Benedict XVI insists that the ban on women priests cannot be lifted because it flows from the infallible teaching of the Church and is therefore the Word of God. Nevertheless, dissenting clerics continue to pop up on television saying that Benedict is wide of the mark on this one and that it’s a matter of when and not whether the ordination of women will be allowed.
So is no-women-need-apply an infallible teaching or not? I am glad to be able to clear this up.
In 1994, Benedict’s predecessor, John Paul II, in his letter Ordinatio Sacerdotalis, declared the question closed: “Wherefore, in order that all doubt may be removed regarding a matter of great importance…I declare that the Church has no authority whatsoever to confer priestly ordination on women and that this judgment is to be definitively held by all the Church’s faithful.”
The following year, the Congregation for the Doctrine of the Faith, aka The Inquisition, headed by John Paul’s chief lieutenant Cardinal Josef Ratzinger, now Pope, hammered the message home: Ordinatio Sacerdotalis “witnesses to the infallibility of the teaching of a doctrine already possessed by the Church.... This doctrine belongs to the deposit of the faith of the Church. The definitive and infallible nature of this teaching [is] founded on the written Word of God.”
End of story, then? Not quite. Never is with doctrine.
The mid-‘90s theological argy-bargy over Ordinatio Sacerdotalis was somewhat stilled when influential US Jesuit theologian Avery Dulles pointed out that, on close reading, John Paul, when he’d proclaimed the infallibility of the teaching, had not been speaking infallibly.
None of these subtleties is likely to matter to the mass of Irish Catholics who, as a survey last week revealed, have an al la carte attitude to doctrine these days. Cardinals storing guns in the Vatican cellars might take note.

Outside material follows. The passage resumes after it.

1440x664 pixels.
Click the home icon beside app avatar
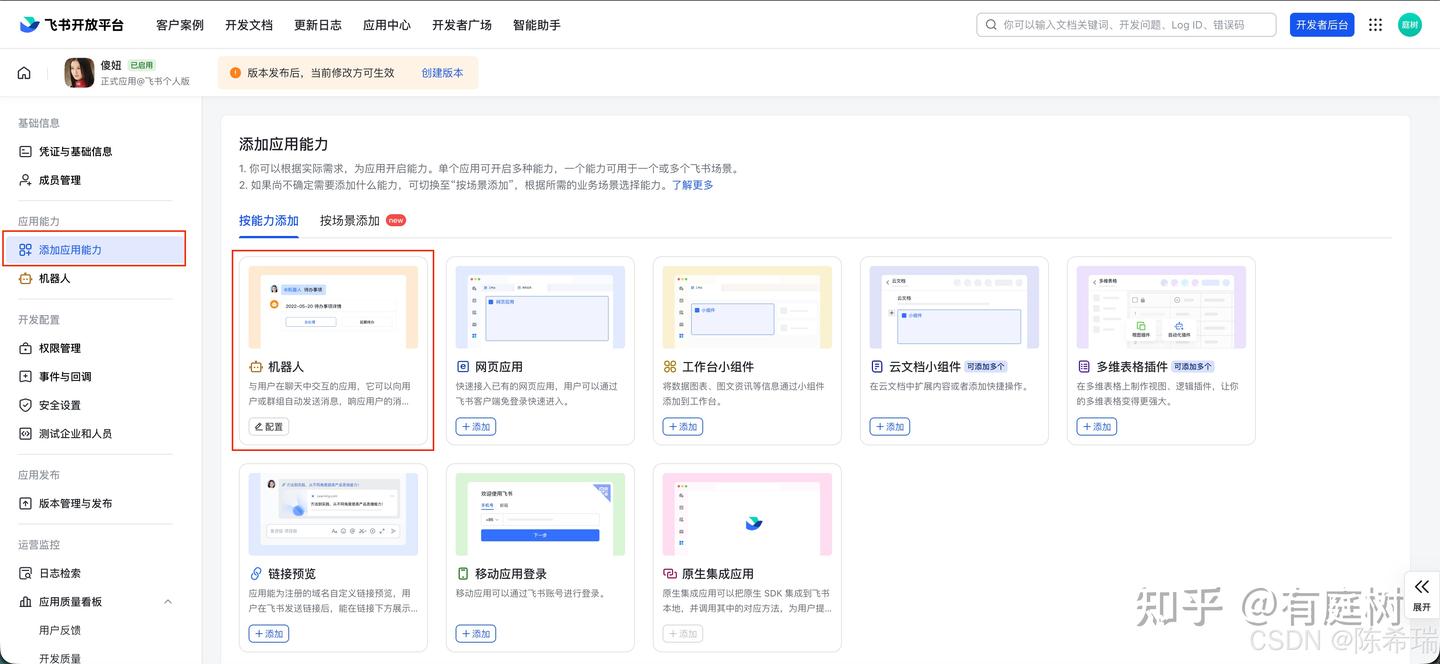pyautogui.click(x=24, y=73)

Seventy seven percent of Catholics support the ordination of women; 72 percent believe that married men, too, should be allowed to become priests; 46 percent oppose the church’s line on homosexuality; and 75 percent believe that Church’s teaching on sexuality generally is irrelevant to their lives. Are these dissidents merely dissenting from the policies of a particular Vatican regime, or have they broken with the Church itself?
Nobody knows. But Cardinal Domenico Calvagno may have his mind already made up.
It is against this background, and keeping in mind the violence which accompanied resolution of the Arian issue back in the fourth century - the blood literally flowed down the aisles before the concept of the Trinity was clarified - that we must ponder the significance, if any, of revelations in Rome that Cardinal Calvagno, ultra-orthodox former Bishop of Savona and current Vatican Minster of Finance with responsibility for Church finances generally and for oversight of the Vatican Bank, was lately discovered bringing a pump-action shotgun of Turkish design into his Vatican apartment. Intrigued journalists then discovered that Cardinal Calcagnon also had a Remington, a Smith and Wesson magnum (Dirty Harry’s favourite piece) and a dozen other assorted carbines and hand-guns in the cellar beneath his living quarters.
Cardinal Calvagno has told police that the weapons are for hunting. Quite so. But hunting what? Elephants? Seal cubs? Heretics?
If I were that Redemptorist Fr Tony Flannery, I’d be a wee bit more circumspect about expressing my controversial opinions in public.